Structure of the Book
The remainder of the book is divided into four chapters and a conclusion. Chapter 1 outlines the book’s main theoretical contribution, proposing the theory to be tested and developed in the subsequent empirical chapters. It reviews the literature on peacekeeping operations and demonstrates that variations in behavior across units and AOs have never been systematically explored. Next, the central argument of the book is put forward: that military culture shapes soldiers’ behavior. In explaining the argument, a workable definition of military culture is provided, and a theory on how culture emerges and becomes inertial over time is elaborated. Chapter 1 concludes by discussing competing explanations.

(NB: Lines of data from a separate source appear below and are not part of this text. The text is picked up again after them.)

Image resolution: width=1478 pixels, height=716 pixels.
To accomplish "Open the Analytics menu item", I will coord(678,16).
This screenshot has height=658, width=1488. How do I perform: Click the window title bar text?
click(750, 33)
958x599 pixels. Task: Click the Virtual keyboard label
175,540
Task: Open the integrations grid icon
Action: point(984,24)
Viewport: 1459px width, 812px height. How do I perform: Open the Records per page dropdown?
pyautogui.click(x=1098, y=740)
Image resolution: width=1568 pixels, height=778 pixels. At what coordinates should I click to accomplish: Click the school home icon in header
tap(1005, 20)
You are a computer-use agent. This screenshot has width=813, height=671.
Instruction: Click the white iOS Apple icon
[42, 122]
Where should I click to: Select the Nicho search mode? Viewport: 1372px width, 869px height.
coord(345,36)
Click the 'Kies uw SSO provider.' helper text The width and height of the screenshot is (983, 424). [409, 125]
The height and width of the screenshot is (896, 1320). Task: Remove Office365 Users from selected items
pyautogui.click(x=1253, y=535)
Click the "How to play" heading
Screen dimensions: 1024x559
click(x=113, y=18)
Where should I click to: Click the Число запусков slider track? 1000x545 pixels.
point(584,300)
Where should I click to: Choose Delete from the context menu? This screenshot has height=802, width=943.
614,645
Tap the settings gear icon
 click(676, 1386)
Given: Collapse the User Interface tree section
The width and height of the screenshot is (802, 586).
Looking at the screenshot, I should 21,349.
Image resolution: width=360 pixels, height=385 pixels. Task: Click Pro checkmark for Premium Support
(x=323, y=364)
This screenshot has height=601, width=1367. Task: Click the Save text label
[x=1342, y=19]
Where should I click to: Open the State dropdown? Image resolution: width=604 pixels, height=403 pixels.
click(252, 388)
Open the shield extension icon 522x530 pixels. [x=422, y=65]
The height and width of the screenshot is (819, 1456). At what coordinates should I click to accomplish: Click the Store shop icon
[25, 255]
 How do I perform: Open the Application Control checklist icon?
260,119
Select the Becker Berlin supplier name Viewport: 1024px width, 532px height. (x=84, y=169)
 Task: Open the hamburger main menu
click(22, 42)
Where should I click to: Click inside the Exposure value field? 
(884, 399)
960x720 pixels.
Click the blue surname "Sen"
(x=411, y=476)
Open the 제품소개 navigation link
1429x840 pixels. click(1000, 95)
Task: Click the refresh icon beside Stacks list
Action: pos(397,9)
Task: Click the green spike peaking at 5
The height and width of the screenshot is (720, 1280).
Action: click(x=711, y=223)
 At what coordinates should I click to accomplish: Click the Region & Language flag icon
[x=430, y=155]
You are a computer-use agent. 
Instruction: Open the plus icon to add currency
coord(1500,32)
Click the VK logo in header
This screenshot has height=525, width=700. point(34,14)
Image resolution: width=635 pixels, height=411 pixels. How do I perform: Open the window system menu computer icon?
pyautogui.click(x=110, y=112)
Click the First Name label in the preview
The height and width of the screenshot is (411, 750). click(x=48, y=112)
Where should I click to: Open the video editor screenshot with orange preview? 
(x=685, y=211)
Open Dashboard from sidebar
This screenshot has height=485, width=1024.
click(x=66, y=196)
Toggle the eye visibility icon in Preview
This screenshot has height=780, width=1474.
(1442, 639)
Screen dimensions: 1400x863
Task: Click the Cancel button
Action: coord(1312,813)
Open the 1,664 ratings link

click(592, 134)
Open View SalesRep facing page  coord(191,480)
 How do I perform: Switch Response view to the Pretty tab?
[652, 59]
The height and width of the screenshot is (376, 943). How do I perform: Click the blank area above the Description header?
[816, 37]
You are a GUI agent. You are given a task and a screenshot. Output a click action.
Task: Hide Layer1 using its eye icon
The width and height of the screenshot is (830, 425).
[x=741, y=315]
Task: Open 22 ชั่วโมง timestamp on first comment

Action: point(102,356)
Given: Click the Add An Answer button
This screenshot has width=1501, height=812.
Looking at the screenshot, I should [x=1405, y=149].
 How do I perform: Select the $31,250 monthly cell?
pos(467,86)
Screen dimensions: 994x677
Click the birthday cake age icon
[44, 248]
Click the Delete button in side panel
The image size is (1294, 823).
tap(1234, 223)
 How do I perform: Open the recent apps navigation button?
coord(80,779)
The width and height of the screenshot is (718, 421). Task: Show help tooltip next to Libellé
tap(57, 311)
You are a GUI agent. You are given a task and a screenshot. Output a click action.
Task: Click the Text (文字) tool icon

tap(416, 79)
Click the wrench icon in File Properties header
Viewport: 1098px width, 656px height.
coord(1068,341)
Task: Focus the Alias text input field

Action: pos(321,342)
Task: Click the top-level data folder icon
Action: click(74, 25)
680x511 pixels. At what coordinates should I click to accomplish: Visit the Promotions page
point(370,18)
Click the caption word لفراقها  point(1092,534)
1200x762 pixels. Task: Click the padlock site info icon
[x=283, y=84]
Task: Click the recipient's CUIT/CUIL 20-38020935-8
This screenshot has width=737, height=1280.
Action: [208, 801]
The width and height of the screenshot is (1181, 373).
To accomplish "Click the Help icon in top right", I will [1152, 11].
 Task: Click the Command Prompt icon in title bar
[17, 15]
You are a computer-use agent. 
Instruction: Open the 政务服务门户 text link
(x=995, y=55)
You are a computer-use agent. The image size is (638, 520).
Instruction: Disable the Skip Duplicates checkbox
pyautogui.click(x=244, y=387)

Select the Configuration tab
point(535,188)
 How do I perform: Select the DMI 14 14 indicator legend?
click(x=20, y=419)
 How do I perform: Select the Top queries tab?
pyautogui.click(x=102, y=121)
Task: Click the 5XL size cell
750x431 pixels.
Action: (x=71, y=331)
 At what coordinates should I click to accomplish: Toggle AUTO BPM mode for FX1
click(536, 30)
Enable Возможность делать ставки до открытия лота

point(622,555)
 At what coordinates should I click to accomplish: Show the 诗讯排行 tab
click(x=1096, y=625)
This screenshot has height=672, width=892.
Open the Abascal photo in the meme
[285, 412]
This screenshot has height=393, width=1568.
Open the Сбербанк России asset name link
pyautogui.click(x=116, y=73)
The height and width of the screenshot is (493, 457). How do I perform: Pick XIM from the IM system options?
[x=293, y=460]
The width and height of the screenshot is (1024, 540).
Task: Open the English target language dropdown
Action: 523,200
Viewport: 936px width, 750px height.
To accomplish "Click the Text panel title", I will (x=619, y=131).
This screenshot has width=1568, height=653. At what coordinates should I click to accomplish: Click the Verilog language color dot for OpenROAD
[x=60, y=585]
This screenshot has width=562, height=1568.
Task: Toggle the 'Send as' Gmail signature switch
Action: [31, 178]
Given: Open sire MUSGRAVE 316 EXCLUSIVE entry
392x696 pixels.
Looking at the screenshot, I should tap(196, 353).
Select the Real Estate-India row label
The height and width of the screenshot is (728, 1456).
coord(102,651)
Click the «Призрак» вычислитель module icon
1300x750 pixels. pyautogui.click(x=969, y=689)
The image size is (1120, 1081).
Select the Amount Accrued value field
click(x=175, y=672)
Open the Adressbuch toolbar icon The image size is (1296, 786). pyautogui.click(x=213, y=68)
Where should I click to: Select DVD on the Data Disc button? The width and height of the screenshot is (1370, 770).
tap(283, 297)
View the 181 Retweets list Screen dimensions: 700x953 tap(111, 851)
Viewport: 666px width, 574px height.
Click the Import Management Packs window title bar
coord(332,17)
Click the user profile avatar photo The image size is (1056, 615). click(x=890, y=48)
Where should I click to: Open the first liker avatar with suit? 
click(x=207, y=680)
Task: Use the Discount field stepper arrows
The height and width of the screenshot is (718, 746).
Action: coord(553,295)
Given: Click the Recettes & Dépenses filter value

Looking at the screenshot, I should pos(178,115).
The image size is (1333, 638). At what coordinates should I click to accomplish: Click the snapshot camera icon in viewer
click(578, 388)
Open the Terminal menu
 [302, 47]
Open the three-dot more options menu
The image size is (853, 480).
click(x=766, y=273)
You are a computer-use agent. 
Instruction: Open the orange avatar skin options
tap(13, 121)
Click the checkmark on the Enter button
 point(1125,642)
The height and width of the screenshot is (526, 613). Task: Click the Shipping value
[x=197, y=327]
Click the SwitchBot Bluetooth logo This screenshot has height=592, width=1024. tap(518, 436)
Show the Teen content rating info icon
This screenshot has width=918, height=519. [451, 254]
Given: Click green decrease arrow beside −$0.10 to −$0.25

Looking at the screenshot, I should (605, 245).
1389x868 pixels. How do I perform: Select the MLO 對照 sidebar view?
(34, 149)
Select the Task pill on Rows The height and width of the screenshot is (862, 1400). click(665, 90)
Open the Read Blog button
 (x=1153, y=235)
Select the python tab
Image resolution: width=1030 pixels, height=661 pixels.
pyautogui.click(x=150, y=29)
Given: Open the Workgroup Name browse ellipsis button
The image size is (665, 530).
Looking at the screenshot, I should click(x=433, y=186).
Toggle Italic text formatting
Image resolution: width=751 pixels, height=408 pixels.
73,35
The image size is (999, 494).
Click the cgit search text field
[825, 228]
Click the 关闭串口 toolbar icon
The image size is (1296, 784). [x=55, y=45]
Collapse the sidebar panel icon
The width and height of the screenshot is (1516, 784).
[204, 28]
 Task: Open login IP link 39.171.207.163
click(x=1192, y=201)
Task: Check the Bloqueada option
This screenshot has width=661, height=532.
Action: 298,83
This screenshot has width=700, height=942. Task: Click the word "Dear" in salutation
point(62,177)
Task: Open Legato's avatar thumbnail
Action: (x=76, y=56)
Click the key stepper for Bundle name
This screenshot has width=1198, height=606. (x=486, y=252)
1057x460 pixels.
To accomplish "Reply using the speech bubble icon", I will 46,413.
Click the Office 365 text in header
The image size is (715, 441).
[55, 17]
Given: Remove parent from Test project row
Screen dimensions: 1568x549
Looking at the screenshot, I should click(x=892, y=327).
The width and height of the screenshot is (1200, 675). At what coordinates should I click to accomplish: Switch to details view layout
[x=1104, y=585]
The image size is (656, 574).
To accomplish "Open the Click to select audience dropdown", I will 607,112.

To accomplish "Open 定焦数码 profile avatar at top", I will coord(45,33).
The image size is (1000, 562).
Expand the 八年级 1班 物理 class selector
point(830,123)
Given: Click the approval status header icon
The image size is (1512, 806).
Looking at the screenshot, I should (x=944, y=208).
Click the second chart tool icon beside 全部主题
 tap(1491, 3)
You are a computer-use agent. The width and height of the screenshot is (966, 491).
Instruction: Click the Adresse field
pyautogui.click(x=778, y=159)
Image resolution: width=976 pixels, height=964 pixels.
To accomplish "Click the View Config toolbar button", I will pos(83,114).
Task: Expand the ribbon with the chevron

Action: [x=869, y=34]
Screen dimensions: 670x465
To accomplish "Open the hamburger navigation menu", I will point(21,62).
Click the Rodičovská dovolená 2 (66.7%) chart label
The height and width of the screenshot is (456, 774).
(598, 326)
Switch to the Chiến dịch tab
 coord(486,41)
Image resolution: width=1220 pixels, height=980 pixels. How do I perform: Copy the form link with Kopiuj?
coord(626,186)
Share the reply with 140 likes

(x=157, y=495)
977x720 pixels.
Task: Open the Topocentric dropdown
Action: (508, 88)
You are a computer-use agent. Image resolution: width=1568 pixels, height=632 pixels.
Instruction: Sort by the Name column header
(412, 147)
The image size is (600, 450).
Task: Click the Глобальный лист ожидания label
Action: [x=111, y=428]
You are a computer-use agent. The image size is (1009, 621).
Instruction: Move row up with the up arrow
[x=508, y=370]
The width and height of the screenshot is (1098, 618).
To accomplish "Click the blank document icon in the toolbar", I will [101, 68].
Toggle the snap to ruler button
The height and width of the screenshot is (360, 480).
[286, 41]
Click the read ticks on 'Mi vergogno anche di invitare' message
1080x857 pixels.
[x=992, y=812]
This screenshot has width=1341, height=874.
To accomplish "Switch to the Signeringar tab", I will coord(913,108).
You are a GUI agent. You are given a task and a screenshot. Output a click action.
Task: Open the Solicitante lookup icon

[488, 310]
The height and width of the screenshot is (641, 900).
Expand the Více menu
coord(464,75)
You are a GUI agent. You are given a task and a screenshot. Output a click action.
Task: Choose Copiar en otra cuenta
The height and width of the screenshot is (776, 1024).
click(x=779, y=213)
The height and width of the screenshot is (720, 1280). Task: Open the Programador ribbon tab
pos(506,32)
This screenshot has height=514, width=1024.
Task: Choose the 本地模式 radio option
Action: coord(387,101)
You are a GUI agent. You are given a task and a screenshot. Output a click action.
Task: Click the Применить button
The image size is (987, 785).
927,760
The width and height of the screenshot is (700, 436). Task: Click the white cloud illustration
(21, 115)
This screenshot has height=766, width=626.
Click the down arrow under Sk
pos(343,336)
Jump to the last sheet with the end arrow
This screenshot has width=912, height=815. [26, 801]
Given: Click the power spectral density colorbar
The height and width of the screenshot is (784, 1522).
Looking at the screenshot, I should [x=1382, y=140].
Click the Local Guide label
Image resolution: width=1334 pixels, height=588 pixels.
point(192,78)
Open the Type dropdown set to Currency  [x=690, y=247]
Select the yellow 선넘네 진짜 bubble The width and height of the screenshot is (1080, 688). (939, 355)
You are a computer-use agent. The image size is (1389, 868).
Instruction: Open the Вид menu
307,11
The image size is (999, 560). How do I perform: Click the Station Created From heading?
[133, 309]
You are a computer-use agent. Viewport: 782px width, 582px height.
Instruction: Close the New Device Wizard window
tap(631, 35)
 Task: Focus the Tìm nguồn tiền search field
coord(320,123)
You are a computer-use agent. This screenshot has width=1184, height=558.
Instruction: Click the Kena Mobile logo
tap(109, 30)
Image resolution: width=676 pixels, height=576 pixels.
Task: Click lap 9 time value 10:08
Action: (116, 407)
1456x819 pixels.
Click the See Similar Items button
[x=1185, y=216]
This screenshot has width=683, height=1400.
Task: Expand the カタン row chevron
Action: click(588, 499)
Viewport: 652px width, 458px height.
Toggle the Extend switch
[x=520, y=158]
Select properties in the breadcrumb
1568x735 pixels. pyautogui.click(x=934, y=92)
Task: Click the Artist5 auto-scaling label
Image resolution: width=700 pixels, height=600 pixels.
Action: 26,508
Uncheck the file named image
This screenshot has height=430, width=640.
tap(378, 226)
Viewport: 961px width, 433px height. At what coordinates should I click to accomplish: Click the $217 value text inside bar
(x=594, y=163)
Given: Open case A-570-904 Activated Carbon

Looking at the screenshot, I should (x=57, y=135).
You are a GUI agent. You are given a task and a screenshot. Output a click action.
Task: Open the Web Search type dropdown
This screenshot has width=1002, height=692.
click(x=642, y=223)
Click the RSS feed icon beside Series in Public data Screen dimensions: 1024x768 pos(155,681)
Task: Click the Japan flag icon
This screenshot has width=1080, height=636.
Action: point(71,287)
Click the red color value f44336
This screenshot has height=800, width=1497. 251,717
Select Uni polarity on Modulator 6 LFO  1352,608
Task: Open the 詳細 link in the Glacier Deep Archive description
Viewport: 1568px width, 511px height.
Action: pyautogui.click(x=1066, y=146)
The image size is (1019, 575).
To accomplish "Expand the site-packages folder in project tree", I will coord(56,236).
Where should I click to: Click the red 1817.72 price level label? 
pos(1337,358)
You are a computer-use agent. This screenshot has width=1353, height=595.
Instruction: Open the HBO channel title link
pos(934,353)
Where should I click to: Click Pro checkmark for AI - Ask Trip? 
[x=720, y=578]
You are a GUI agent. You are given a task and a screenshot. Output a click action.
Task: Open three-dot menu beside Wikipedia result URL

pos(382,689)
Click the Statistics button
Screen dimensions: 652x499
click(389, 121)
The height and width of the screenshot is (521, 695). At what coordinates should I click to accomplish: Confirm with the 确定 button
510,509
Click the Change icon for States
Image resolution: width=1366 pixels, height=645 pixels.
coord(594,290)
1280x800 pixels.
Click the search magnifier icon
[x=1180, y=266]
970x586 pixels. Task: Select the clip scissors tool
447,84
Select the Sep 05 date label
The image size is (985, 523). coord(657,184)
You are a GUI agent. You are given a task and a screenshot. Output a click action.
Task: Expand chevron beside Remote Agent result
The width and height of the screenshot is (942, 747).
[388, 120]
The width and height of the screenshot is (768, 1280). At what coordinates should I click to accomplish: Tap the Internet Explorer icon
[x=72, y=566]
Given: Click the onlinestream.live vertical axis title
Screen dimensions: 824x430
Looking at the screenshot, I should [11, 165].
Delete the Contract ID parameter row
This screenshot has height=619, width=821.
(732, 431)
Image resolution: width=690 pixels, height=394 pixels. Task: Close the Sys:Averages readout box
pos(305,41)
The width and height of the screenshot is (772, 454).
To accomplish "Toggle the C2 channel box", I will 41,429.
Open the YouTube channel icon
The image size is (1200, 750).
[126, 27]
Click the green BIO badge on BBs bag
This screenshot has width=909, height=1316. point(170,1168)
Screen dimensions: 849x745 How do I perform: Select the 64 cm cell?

Chapters 2–4 constitute the empirical part of the book. Chapter 2 presents and discusses the Italian and French military cultures, showing how they emerged from their respective domestic political configurations. Chapter 3 delves into the Lebanon case. The first part discusses how their respective military cultures influenced the perceptions of the deployed French and Italian soldiers, while the second explores how military culture via perception affects the core variation in operational activities, CIMIC, force protection, and command and control and how these variations are consistent with the level of violence in the AOs. The same structure is then applied to the Afghanistan case in Chapter 4, where I also discuss the alternative explanations for both cases.
The final and concluding chapter probes the plausibility of the argument by discussing how it could be applied to other cases. Theoretical arguments and empirical findings are considered together, the contributions and limitations of the present research are analyzed, and possible implications for future studies and policy prescriptions are discussed.